In our multicultural world, families look forward to many different holidays in the fall and winter months. With varied family structures, parents struggle to meet the needs of everyone’s traditions and faiths. Sometimes, competing interests of mothers and fathers become the focus instead of the pleasure of the seasons. How do you enjoy holidays without succumbing to the pressures to make them just right?
Do You Want Your Holidays to be Child-Focused?
If the overall goal is to have our children enjoy the holidays and learn what they are all about, emotions settle down.

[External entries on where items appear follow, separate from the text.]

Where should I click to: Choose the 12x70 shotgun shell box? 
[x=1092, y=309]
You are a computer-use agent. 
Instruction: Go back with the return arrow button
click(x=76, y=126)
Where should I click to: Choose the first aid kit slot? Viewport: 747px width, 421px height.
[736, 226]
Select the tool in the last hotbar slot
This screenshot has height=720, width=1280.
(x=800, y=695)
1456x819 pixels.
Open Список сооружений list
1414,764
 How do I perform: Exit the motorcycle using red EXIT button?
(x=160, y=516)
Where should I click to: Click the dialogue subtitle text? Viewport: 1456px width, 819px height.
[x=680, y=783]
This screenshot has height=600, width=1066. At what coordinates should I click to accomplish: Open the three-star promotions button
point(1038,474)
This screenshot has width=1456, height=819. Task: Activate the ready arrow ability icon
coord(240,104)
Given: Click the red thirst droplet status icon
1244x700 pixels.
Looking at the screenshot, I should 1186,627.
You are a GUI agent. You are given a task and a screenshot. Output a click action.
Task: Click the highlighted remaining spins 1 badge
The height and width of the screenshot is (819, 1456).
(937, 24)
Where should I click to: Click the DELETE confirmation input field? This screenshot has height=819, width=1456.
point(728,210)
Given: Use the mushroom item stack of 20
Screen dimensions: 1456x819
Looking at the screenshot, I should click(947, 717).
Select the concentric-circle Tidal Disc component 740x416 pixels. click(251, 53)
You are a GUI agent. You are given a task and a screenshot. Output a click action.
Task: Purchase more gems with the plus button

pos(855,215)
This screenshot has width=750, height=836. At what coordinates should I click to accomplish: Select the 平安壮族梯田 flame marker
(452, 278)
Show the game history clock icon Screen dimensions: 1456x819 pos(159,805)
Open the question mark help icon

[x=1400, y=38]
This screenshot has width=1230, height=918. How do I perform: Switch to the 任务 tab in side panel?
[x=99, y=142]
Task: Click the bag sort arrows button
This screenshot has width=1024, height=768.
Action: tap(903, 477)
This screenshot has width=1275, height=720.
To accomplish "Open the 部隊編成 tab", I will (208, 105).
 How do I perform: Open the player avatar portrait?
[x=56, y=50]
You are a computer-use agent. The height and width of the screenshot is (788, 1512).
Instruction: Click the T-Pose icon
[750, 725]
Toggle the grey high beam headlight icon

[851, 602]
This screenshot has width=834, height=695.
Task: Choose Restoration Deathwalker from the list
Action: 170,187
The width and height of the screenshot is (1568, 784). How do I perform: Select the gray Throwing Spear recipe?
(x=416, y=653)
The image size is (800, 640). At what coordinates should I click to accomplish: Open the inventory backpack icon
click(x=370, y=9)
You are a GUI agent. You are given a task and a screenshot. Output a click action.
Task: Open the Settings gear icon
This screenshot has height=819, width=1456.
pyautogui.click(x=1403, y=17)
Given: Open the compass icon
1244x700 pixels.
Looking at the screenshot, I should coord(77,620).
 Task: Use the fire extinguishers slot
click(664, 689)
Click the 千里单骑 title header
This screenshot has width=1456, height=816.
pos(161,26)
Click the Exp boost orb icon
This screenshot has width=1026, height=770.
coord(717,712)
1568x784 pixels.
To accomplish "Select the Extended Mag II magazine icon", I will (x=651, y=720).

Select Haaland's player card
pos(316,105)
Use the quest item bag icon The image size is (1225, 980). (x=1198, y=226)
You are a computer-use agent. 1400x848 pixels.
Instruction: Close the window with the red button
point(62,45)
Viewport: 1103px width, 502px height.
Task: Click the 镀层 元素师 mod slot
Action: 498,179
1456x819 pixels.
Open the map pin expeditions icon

Here are a few suggestions or options some families have tried with great success:
1. Consider limiting presents to children and teens.
Families who have tried this approach find the financial pressures diminish greatly and time spent online or in stores is cut down considerably. Children are generally not good shoppers for any length of time, so time with kids at home away from crowded stores is usually more beneficial than rushing them about while buying gifts for lots of adults.
2. While creating traditional meals, keep in mind kids’ allergies, and what children actually eat.
Elaborate recipes sometimes carry out family traditions joyously, but other times they require hours of preparation that actually take parents away from their children and thus limit the fun of the holidays.
3. Evaluate which adults are responsible for what tasks.
Some adults are just better at organizing shopping and cooking than others. The jobs naturally fall to them and sometimes they shoulder too much of the responsibilities. This leads to resentments among adults, again taking them away from the kids.